Raveler: The Dark God Book 3
Talen said. “Saved me again. I thank you.”
    Harnock groaned. “Here we go again. I thought I told you I didn’t want your thanks.”
    “I’m sorry, but this is twice now.”
    “Three times, actually,” said Harnock. “That’s all I ever seem to do nowadays. But you can save your breath, Hogan’s son. Your sister’s put us into a precarious position. That weave may yet kill one of them, including the queen. We’re not safe until we’re well away from here.”
    “You told the queen you were fighting the Mokaddians,” River said. “Does that mean you’ve changed your mind? Are you coming back with us?”
    “She has the Book. We need to get it back. Which means you have to return. Which means I’m going to stick with you until you do.”
    “I have a good feeling about this,” River said.
    “I don’t,” Harnock said. “Do you know what you just promised them?”
    “We are natural allies.”
    Harnock shook his head. “You don’t know woodikin.”
    “I’m amazed at the queen’s command of Mokaddian,” River said. “Where did she learn the language?”
    “Human hunters and youths wander over the borders. When they do, the woodikin capture them. This queen is known for wanting her skinmen alive. She wants to know her enemy, so she makes them tutor her. Sometimes they live. Sometimes they die. Sometimes she trades them off to other tanglewoods.”
    Talen tried to imagine living among the woodikin. “Are there human slaves here now?”
    “Who knows?”
    “Do you think she will actually let us go?” asked River.

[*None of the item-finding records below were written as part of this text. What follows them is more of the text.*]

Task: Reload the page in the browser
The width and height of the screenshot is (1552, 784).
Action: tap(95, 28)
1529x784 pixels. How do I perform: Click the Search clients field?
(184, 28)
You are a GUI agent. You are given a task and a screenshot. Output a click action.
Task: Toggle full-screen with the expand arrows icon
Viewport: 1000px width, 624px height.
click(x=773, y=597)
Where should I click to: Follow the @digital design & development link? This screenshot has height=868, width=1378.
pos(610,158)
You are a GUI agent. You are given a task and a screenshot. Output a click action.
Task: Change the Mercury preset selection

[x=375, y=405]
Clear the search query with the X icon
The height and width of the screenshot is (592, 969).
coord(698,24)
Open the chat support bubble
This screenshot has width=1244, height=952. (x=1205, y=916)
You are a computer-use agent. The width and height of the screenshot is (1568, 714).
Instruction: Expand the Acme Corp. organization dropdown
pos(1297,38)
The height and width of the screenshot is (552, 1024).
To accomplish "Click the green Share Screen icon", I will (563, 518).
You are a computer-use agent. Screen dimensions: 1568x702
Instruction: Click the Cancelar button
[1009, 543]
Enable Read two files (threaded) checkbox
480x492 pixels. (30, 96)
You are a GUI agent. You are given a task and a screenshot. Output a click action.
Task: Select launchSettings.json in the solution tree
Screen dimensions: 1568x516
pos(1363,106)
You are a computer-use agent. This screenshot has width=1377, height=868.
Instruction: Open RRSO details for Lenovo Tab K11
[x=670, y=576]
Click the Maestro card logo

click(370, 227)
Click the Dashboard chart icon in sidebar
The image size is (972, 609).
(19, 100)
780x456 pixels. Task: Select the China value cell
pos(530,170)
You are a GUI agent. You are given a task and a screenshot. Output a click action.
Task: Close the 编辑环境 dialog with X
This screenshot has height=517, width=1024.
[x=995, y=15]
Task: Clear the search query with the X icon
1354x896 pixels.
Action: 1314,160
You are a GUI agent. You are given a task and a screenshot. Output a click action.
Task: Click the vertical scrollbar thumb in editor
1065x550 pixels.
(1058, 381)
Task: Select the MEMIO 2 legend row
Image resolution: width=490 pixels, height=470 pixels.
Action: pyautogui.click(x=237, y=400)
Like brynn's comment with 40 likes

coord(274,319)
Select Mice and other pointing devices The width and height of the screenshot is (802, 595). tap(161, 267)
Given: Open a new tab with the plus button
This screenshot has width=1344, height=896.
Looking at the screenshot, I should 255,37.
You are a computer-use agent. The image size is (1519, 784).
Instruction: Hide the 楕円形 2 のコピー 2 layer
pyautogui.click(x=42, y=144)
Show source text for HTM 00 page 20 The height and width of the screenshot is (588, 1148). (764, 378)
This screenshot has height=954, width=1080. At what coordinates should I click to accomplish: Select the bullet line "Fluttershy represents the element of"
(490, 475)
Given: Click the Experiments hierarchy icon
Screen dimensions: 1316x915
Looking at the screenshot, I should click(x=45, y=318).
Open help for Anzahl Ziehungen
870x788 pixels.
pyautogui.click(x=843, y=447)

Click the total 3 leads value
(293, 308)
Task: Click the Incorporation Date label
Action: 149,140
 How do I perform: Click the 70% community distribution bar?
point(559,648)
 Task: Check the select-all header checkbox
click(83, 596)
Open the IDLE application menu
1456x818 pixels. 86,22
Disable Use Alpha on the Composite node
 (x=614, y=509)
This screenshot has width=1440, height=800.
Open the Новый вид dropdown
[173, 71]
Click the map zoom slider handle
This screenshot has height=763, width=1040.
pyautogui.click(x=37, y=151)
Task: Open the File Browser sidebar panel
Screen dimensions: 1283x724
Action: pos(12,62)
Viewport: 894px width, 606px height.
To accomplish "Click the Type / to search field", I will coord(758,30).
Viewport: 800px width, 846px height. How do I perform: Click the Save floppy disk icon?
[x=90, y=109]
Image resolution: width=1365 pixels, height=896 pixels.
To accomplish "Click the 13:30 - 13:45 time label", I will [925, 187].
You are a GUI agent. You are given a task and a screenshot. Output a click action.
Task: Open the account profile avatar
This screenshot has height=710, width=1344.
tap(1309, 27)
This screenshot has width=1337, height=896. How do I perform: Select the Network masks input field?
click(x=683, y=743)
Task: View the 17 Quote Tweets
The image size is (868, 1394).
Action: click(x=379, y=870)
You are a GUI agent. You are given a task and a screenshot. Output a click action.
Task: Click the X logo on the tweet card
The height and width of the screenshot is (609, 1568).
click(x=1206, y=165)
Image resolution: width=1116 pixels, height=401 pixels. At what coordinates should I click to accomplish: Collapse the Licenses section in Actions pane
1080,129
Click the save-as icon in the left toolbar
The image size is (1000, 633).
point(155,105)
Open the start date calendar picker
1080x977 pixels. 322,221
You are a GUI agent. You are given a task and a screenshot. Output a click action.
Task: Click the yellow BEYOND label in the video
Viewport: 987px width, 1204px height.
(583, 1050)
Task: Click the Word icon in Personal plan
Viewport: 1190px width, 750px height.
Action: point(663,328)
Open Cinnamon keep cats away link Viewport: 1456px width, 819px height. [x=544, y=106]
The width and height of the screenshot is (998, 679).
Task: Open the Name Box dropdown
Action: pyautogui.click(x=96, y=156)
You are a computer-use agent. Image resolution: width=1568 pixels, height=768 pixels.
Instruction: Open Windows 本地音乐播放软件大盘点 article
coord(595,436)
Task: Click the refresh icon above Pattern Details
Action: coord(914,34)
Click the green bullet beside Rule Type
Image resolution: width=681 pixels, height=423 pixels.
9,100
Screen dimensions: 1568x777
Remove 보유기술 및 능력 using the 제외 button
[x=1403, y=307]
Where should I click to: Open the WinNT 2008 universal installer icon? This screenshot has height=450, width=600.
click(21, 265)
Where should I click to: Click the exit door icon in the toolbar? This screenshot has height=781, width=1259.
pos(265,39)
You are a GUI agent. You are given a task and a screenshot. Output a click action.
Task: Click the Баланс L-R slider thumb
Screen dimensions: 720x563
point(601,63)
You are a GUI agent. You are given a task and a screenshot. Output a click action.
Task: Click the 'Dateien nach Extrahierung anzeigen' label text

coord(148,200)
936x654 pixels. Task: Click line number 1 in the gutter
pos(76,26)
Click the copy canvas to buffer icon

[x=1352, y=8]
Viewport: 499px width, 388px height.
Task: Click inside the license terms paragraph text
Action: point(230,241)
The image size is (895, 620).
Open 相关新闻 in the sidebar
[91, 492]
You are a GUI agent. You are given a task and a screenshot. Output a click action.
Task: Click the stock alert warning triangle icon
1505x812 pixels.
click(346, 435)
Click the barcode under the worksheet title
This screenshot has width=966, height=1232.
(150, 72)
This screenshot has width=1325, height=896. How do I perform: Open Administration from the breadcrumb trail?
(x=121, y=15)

    “The Spiderhawks used to be the ruling tribe. But most of their tanglewoods were out along the coast. It was Spiderhawks who fought most against the early colonists. And so when Mokad finally beat them back, the Divines gave weaves of might to the Orange Slayers, their enemies. The Orange Slayers took out their revenge, stole Spiderhawk tanglewoods, slaughtered their warriors. But I’m sure the queen is motivated by more than hate. The Great Mothers of these tribes are shrewd. I’m positive she has some long game.”
    “What about the Orange Slayer dreadmen?” Talen asked. “The woodikin are powerful creatures without any lore. I can’t imagine them with it.”
    “Their ring warriors are horrors, but we don’t have to worry too much about that right now. Every year the Orange Slayers meet with the Divine of Mokad and his priests at a place a few miles inside The Wilds. The woodikin give Mokad valuables and renew their promises to stay clear of the borders. They also bring three woodikin with them for sacrifice.”
    Talen already knew where this was leading. “And Lumen, or whoever the Divine was, would drain the sacrificial woodikin of their Fire and refill the Orange Slayer weaves with it.”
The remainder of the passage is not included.